GOAL OF THE EXERCISE:
Lay out every line of the entries below as a Markdown table with two columns, Row for the row number and Line for the line itself. Skip blank lines and leave the pictures out.

GIVEN RECORDS:
——————
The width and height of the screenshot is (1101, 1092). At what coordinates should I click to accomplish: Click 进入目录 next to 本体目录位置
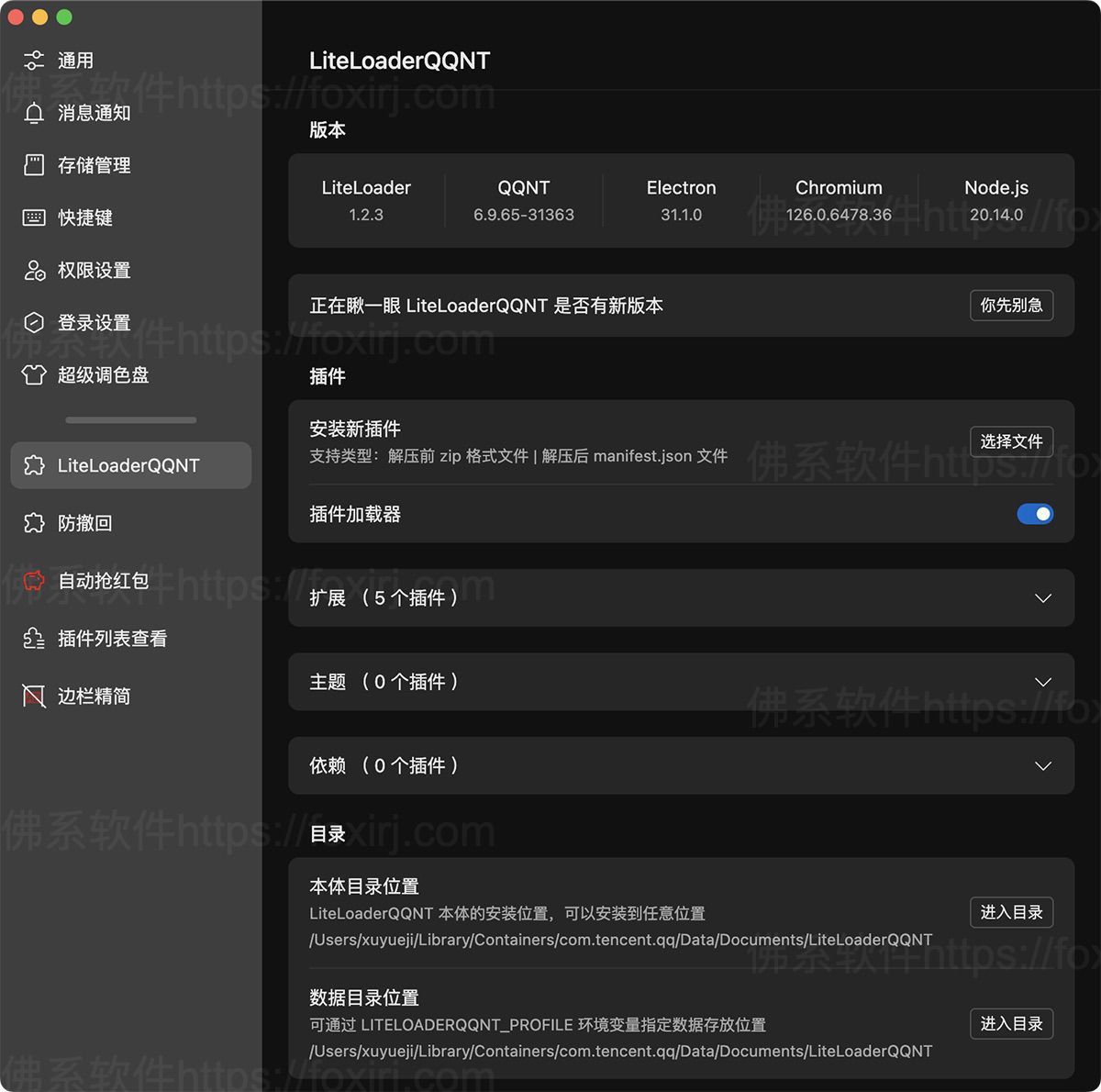(x=1011, y=912)
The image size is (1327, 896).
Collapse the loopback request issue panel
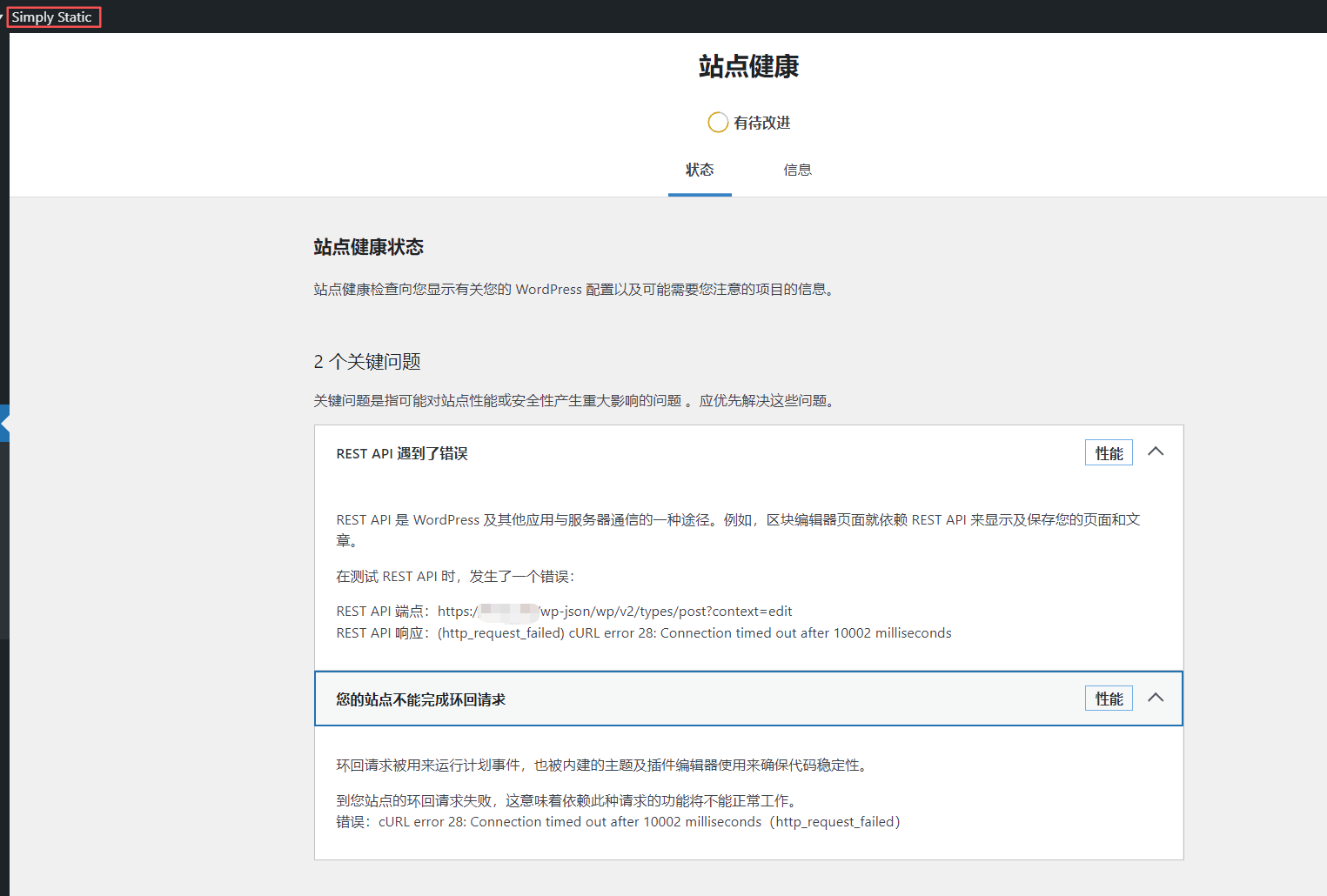pos(1156,697)
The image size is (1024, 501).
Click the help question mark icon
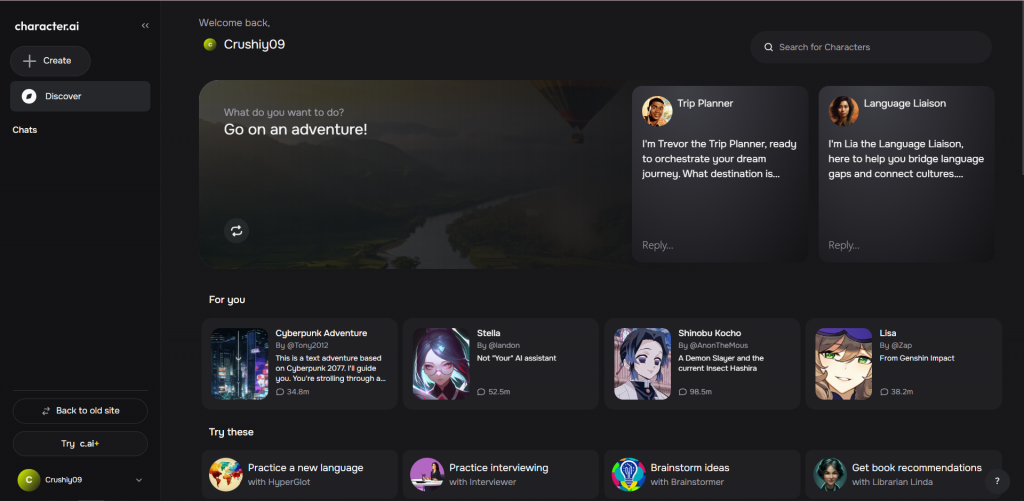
——————
WRITTEN ANSWER:
| Row | Line |
|---|---|
| 1 | The width and height of the screenshot is (1101, 1092). At what coordinates should I click to accomplish: Click 进入目录 next to 本体目录位置 |
| 2 | (x=1011, y=912) |
| 3 | The image size is (1327, 896). |
| 4 | Collapse the loopback request issue panel |
| 5 | pos(1156,697) |
| 6 | The image size is (1024, 501). |
| 7 | Click the help question mark icon |